Posted by: Otto | September 10, 2007 at 10:11 PM
Well, considering speed limit laws are also based on equations such as how many driveways or other side streets open onto a particular thoroughfare, you should be driving about 4 mph down my street.
These social contracts don't exist in a void. I keep up my end of the deal. I don't flagrantly back out of my driveway right in front of their cars, purposely aiming for smashing their radiators into their laps. I don't toss my garden rake through their windshields like an African hunting spear.
Laws do not simply reflect who we are. Laws adjust the lighting, Windex the glass and tilt the mirror to give us an image of what we can be at our socially constructive best. Frankly, given our latest local murder, I'm not going to be in favor of adjusting our laws to reflect the suspect's current morality. Driving fast seems to be what society wants to do, therefore raise the speed limit on Rebecca's street = Smashing child molesters' dangly bits in a waffle iron seems to be what Rebecca wants to do, therefore change the assault laws. Perhaps not.
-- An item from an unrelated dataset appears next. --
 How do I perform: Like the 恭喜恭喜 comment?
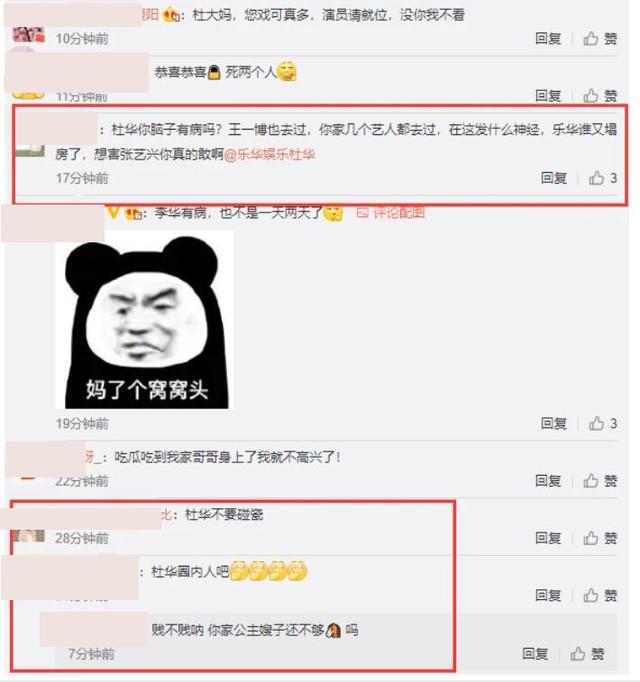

(Yes, yes, "Rebecca" does not constitute society. But I doubt I'm alone in that sentiment.)
There is the whole difference of proscriptive and prescriptive law, too. That's for tomorrow, class.
Posted by: Rebecca | September 11, 2007 at 08:46 AM
Well, when this was a problem for me with motorcycles revving their way down my quaint tree-lined street in Brooklyn, NY, I fantasized about two options. 1) Set a booby trap for them involving a thick rope tied across the street; 2) throw rotten eggs at them. I never did either one, because #1 might result in an inadvertent decapitation and manslaughter charge; and my bad aim would have inhibited the success of #2. However, I did let the eggs rot in my fridge, just in case. When I moved out, they were a year old. I left them there.
Posted by: Megan | September 11, 2007 at 04:05 PM
I suggest you video tape them and submit the tape to WTOL, they should be more than happy to run a segment on it. Bulleted. lol
Also, water balloons. Shiny SUV's require lots of car washes. And I said waterballoons instead of paintballs because I'm spuuritial too.